→ **What you need to do**
The job is to output each record again, character for character.

___ Records for processing ___

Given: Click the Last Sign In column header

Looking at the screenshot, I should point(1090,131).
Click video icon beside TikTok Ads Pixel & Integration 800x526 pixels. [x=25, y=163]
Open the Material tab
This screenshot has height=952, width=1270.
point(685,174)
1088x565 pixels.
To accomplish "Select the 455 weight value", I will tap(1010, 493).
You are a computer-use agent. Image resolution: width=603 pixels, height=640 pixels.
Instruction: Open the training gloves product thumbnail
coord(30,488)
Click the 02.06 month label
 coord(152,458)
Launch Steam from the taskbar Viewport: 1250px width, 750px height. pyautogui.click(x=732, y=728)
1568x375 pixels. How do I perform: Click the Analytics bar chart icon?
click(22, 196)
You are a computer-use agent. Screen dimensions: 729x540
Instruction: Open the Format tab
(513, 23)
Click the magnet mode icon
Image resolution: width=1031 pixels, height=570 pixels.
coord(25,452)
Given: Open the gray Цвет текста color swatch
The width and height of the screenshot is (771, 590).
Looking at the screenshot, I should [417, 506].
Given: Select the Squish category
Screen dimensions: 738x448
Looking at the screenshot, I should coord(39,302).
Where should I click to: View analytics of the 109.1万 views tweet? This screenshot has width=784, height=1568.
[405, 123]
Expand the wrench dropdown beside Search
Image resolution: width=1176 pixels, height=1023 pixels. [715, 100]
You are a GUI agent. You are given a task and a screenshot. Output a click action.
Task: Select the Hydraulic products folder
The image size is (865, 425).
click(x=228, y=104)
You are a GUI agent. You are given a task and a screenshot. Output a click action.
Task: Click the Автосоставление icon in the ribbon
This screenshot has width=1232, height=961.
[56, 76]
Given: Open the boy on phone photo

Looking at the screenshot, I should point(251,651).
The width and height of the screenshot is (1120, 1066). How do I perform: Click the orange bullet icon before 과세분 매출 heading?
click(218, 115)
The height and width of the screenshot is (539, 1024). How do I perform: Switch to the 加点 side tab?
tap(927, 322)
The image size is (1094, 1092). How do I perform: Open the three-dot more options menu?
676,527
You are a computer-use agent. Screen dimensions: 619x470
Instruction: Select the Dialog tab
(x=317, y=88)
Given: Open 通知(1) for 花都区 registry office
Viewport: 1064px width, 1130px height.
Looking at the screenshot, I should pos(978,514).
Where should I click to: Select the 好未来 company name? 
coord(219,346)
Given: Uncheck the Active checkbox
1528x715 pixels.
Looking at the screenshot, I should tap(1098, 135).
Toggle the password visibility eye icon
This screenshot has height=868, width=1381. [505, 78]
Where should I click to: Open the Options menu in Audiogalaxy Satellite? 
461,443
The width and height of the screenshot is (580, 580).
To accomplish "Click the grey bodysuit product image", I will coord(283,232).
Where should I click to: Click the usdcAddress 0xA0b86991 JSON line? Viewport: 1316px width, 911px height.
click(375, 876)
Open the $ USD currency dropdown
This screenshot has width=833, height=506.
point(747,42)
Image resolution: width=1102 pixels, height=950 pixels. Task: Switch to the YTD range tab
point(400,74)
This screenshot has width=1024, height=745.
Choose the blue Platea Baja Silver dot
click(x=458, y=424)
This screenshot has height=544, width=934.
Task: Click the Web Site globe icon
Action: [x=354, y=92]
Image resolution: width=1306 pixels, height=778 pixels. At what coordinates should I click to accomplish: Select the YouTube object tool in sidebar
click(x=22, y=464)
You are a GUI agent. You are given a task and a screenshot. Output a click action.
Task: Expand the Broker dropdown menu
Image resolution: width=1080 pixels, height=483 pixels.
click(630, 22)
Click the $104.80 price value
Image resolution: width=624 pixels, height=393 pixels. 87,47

___

→ **Response**
Given: Click the Last Sign In column header

Looking at the screenshot, I should point(1090,131).
Click video icon beside TikTok Ads Pixel & Integration 800x526 pixels. [x=25, y=163]
Open the Material tab
This screenshot has height=952, width=1270.
point(685,174)
1088x565 pixels.
To accomplish "Select the 455 weight value", I will tap(1010, 493).
You are a computer-use agent. Image resolution: width=603 pixels, height=640 pixels.
Instruction: Open the training gloves product thumbnail
coord(30,488)
Click the 02.06 month label
 coord(152,458)
Launch Steam from the taskbar Viewport: 1250px width, 750px height. pyautogui.click(x=732, y=728)
1568x375 pixels. How do I perform: Click the Analytics bar chart icon?
click(22, 196)
You are a computer-use agent. Screen dimensions: 729x540
Instruction: Open the Format tab
(513, 23)
Click the magnet mode icon
Image resolution: width=1031 pixels, height=570 pixels.
coord(25,452)
Given: Open the gray Цвет текста color swatch
The width and height of the screenshot is (771, 590).
Looking at the screenshot, I should [417, 506].
Given: Select the Squish category
Screen dimensions: 738x448
Looking at the screenshot, I should coord(39,302).
Where should I click to: View analytics of the 109.1万 views tweet? This screenshot has width=784, height=1568.
[405, 123]
Expand the wrench dropdown beside Search
Image resolution: width=1176 pixels, height=1023 pixels. [715, 100]
You are a GUI agent. You are given a task and a screenshot. Output a click action.
Task: Select the Hydraulic products folder
The image size is (865, 425).
click(x=228, y=104)
You are a GUI agent. You are given a task and a screenshot. Output a click action.
Task: Click the Автосоставление icon in the ribbon
This screenshot has width=1232, height=961.
[56, 76]
Given: Open the boy on phone photo

Looking at the screenshot, I should point(251,651).
The width and height of the screenshot is (1120, 1066). How do I perform: Click the orange bullet icon before 과세분 매출 heading?
click(218, 115)
The height and width of the screenshot is (539, 1024). How do I perform: Switch to the 加点 side tab?
tap(927, 322)
The image size is (1094, 1092). How do I perform: Open the three-dot more options menu?
676,527
You are a computer-use agent. Screen dimensions: 619x470
Instruction: Select the Dialog tab
(x=317, y=88)
Given: Open 通知(1) for 花都区 registry office
Viewport: 1064px width, 1130px height.
Looking at the screenshot, I should pos(978,514).
Where should I click to: Select the 好未来 company name? 
coord(219,346)
Given: Uncheck the Active checkbox
1528x715 pixels.
Looking at the screenshot, I should tap(1098, 135).
Toggle the password visibility eye icon
This screenshot has height=868, width=1381. [505, 78]
Where should I click to: Open the Options menu in Audiogalaxy Satellite? 
461,443
The width and height of the screenshot is (580, 580).
To accomplish "Click the grey bodysuit product image", I will coord(283,232).
Where should I click to: Click the usdcAddress 0xA0b86991 JSON line? Viewport: 1316px width, 911px height.
click(375, 876)
Open the $ USD currency dropdown
This screenshot has width=833, height=506.
point(747,42)
Image resolution: width=1102 pixels, height=950 pixels. Task: Switch to the YTD range tab
point(400,74)
This screenshot has width=1024, height=745.
Choose the blue Platea Baja Silver dot
click(x=458, y=424)
This screenshot has height=544, width=934.
Task: Click the Web Site globe icon
Action: [x=354, y=92]
Image resolution: width=1306 pixels, height=778 pixels. At what coordinates should I click to accomplish: Select the YouTube object tool in sidebar
click(x=22, y=464)
You are a GUI agent. You are given a task and a screenshot. Output a click action.
Task: Expand the Broker dropdown menu
Image resolution: width=1080 pixels, height=483 pixels.
click(630, 22)
Click the $104.80 price value
Image resolution: width=624 pixels, height=393 pixels. 87,47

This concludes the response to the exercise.